Antes de tudo somos educadoras musicais, musicoterapeutas, temos outros conteúdos para falar. Mas é claro que o racismo permeia tudo.

Dejeane - Acredito que por ser uma banda, a militância acaba abrangendo e de certa forma facilitando o contato com as pessoas através da fala, do discurso por ter espaços que nos permitem falar para mais pessoas e principalmente pela nossa arte, a música que usamos para colocar nosso desabafo, vivência em forma de letras, melodias. Com nossa arte acredito que chegamos, tocamos as pessoas de várias formas. Possibilita elas cantarem e se expressarem com nossa música, faz com que elas usem essa linguagem musical também e com isso a militância pode se espalhar, expandir.

De que forma artistas podem participar do movimento?
Dejeane
- Acho que os artistas por terem espaços públicos para levar a fala, pela sensibilidade de transformar a fala, a indignação em música, podem alcançar e sensibilizar mais pessoas nessa luta, sendo presentes, se posicionando, aproveitando os espaços públicos para se colocar de forma coesa, forte, não se calando. Não ficando em silêncio nunca. O silêncio é racismo também. Além disso é importante que se faça sempre além, ir à luta, ir atrás dos direitos dos nossos. Isso é o que a gente sempre procura, usar nossas redes, nossos espaços para conscientizar e ser exemplo dessa luta.

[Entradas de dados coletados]
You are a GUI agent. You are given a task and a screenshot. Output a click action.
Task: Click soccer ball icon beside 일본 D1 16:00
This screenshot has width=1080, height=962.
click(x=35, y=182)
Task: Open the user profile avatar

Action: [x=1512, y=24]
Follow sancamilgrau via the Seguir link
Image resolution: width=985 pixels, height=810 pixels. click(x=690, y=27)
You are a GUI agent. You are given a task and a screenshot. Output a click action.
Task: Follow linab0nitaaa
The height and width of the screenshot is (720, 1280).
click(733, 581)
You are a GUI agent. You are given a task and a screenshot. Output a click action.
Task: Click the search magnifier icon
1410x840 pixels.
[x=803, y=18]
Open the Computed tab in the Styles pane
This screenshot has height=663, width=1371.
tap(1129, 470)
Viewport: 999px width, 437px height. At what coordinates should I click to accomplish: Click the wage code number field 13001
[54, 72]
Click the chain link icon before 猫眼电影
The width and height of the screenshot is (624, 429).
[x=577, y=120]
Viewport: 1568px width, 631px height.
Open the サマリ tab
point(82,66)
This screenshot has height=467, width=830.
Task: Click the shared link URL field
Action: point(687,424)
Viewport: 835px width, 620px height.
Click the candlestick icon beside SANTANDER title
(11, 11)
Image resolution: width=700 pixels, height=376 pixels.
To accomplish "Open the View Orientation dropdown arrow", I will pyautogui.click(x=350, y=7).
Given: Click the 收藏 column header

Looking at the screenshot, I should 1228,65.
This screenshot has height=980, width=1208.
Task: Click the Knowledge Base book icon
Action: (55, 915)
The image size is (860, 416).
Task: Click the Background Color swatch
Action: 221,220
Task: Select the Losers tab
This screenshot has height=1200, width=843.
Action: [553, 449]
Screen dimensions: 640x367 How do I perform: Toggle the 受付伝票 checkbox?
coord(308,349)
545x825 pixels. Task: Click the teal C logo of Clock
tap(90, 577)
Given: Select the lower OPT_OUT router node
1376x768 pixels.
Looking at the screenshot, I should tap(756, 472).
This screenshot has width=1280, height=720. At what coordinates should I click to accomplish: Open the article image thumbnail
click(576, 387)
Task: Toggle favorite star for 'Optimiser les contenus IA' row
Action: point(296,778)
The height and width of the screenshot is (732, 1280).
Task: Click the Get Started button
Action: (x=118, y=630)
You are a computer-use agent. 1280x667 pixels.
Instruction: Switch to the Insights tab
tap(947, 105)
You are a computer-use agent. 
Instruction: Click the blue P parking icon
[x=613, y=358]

=== Tarefa 1 ===
No trecho da entrevista, o que Dejeane diz que o silêncio também é?
=== Tarefa 2 ===
Por favor, indique se cada afirmação abaixo está de acordo com o trecho da entrevista, respondendo sim ou não e citando as palavras decisivas:
(a) Dejeane afirma que a música da banda permite que as pessoas cantem e se expressem.
(b) Segundo o trecho, as entrevistadas são, antes de tudo, artistas plásticas.
(c) Dejeane diz que os artistas devem evitar se posicionar nos espaços públicos.

=== Resposta 1 ===
Racismo: "O silêncio é racismo também."

=== Resposta 2 ===
(a) Sim: "Possibilita elas cantarem e se expressarem com nossa música".
(b) Não: "Antes de tudo somos educadoras musicais, musicoterapeutas".
(c) Não: "aproveitando os espaços públicos para se colocar de forma coesa, forte, não se calando".